### Exercise requirements
Please write out exactly the lines from the opening of the listing through the line that holds "This screenshot has height=592, width=696.", including both, and nothing else; no pictures.

### Records to process

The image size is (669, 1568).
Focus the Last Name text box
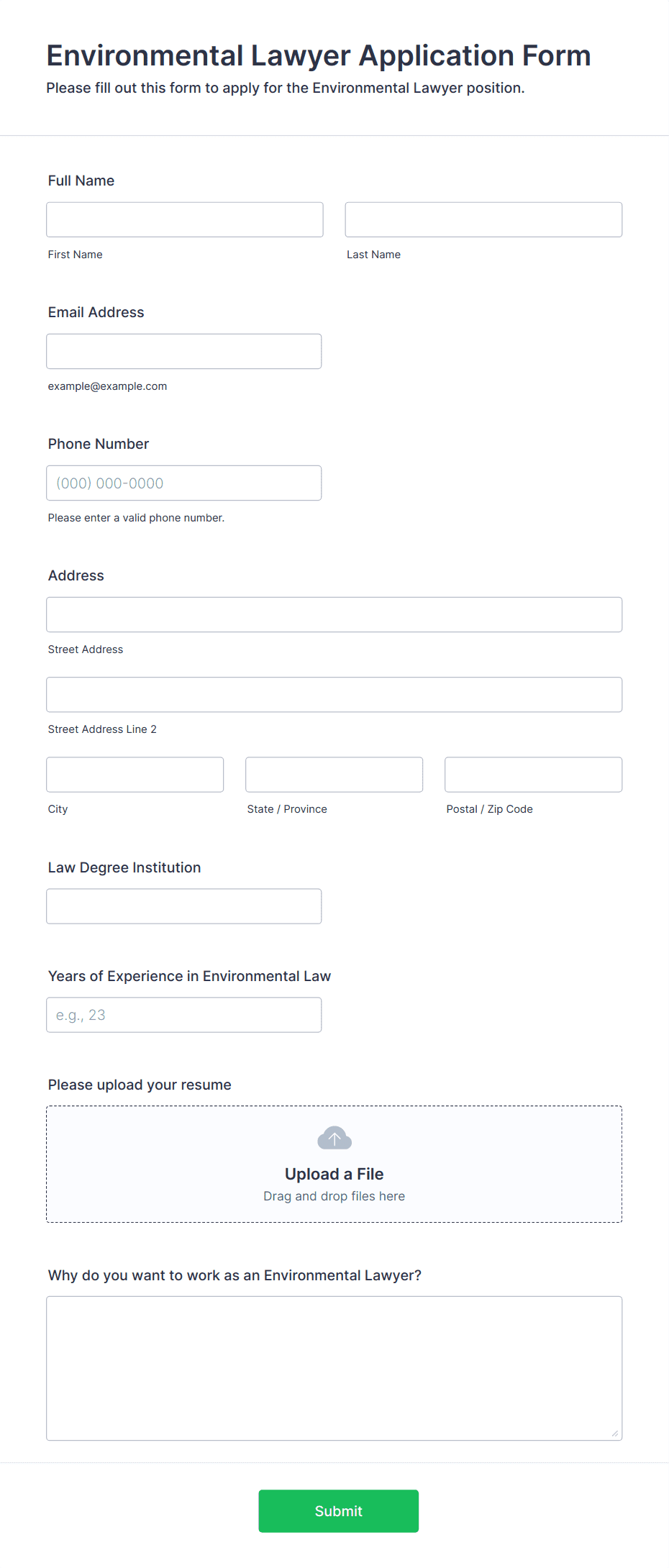click(x=483, y=219)
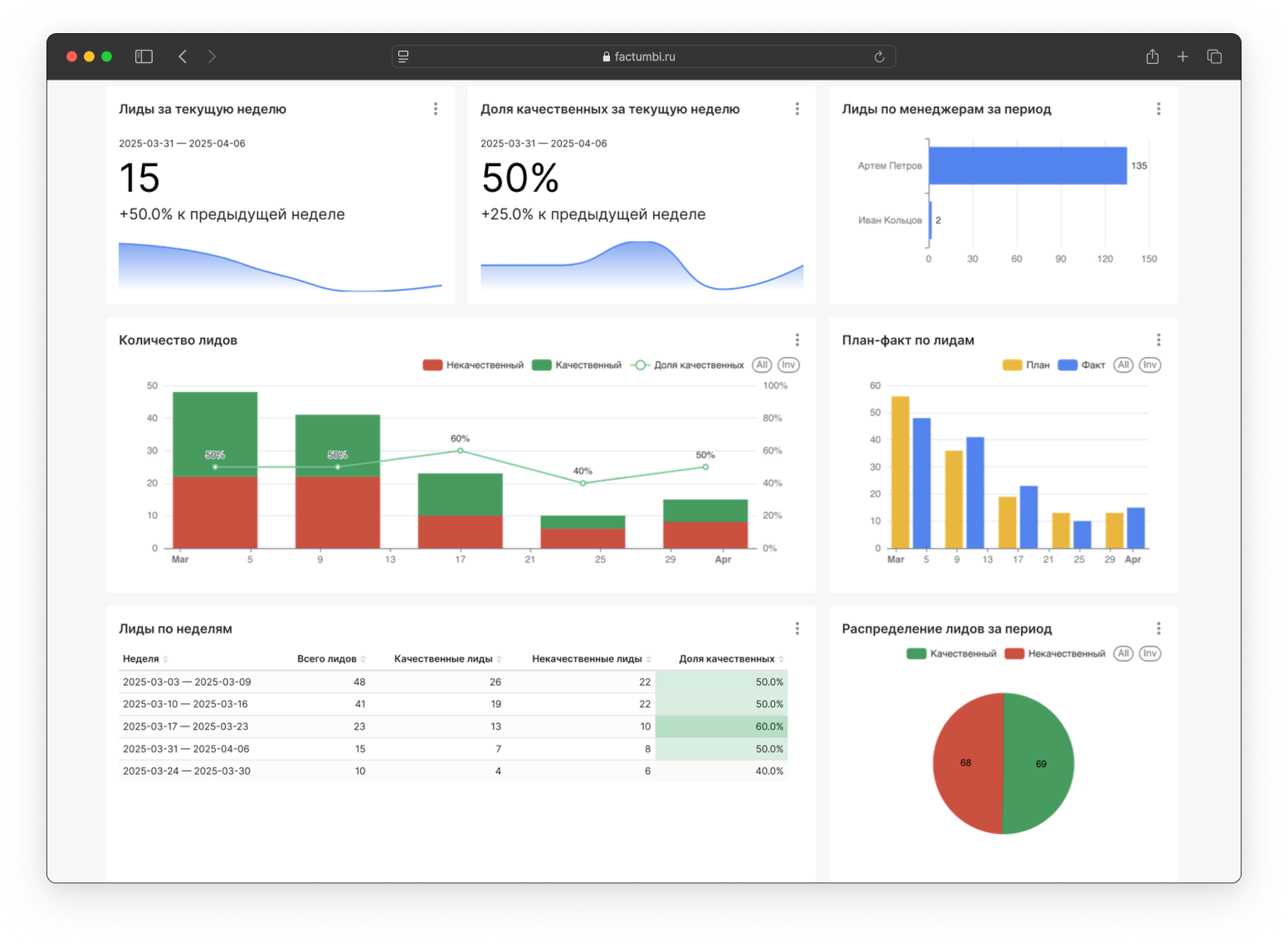The image size is (1288, 944).
Task: Toggle 'Доля качественных' line in legend
Action: [688, 365]
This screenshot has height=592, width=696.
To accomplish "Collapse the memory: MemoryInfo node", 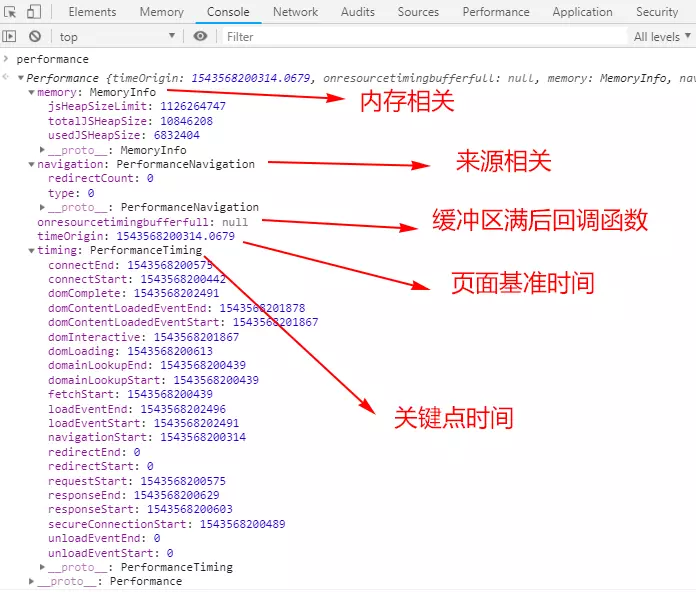I will pyautogui.click(x=31, y=92).
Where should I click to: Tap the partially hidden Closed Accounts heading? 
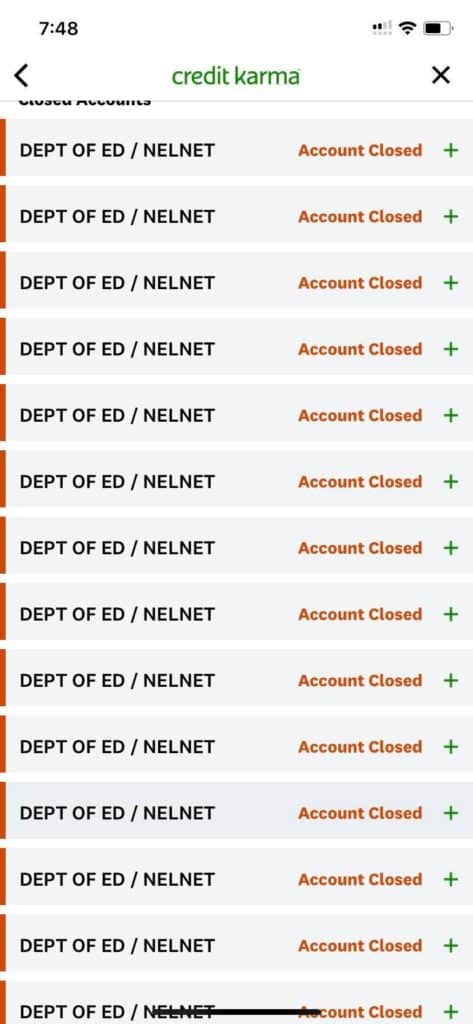point(85,102)
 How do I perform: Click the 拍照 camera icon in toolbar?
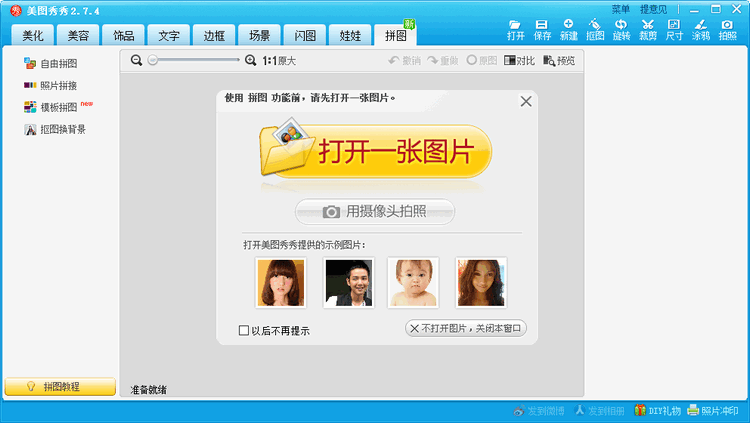tap(727, 28)
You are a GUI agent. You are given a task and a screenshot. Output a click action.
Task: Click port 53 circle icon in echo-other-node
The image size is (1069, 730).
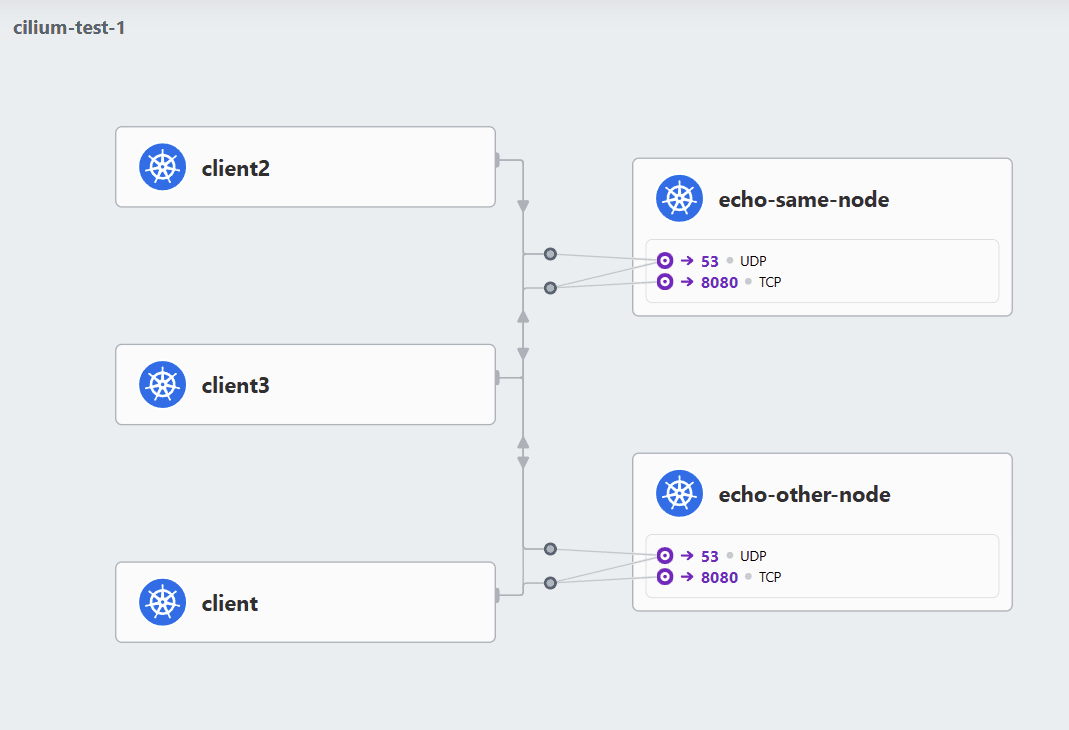(665, 556)
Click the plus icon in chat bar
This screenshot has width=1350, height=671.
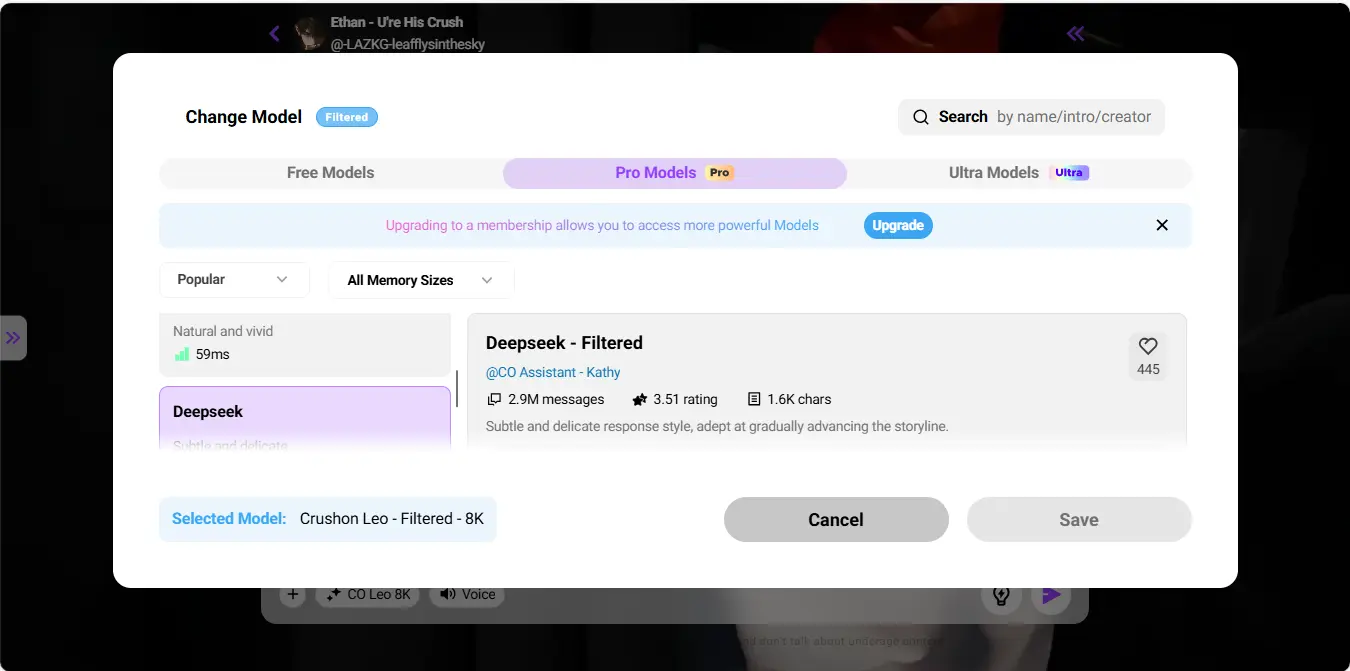pos(292,595)
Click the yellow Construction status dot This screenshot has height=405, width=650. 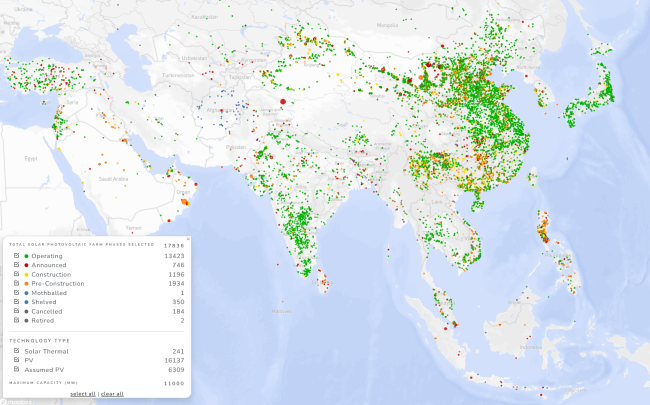26,274
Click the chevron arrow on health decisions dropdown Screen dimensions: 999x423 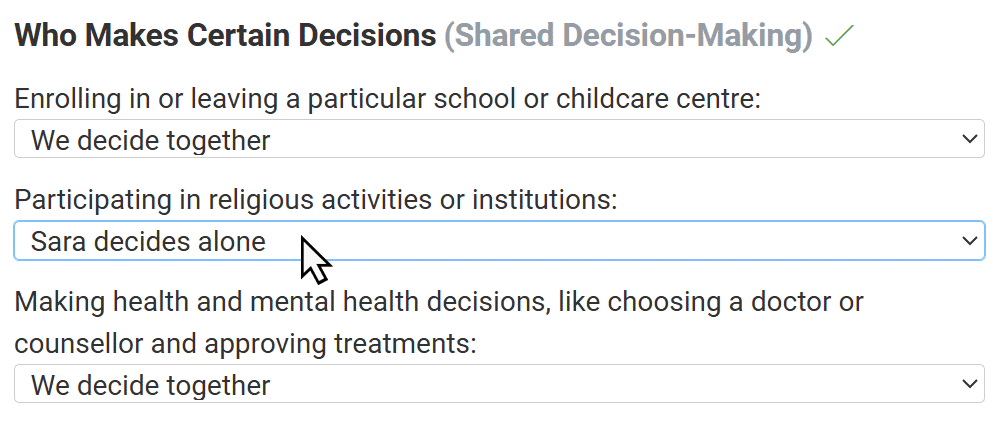click(968, 384)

### Written answer
The image size is (669, 1568).
Focus the Last Name text box
click(x=483, y=219)
The image size is (1288, 944).
Task: Toggle 'Доля качественных' line in legend
Action: [688, 365]
This screenshot has height=592, width=696.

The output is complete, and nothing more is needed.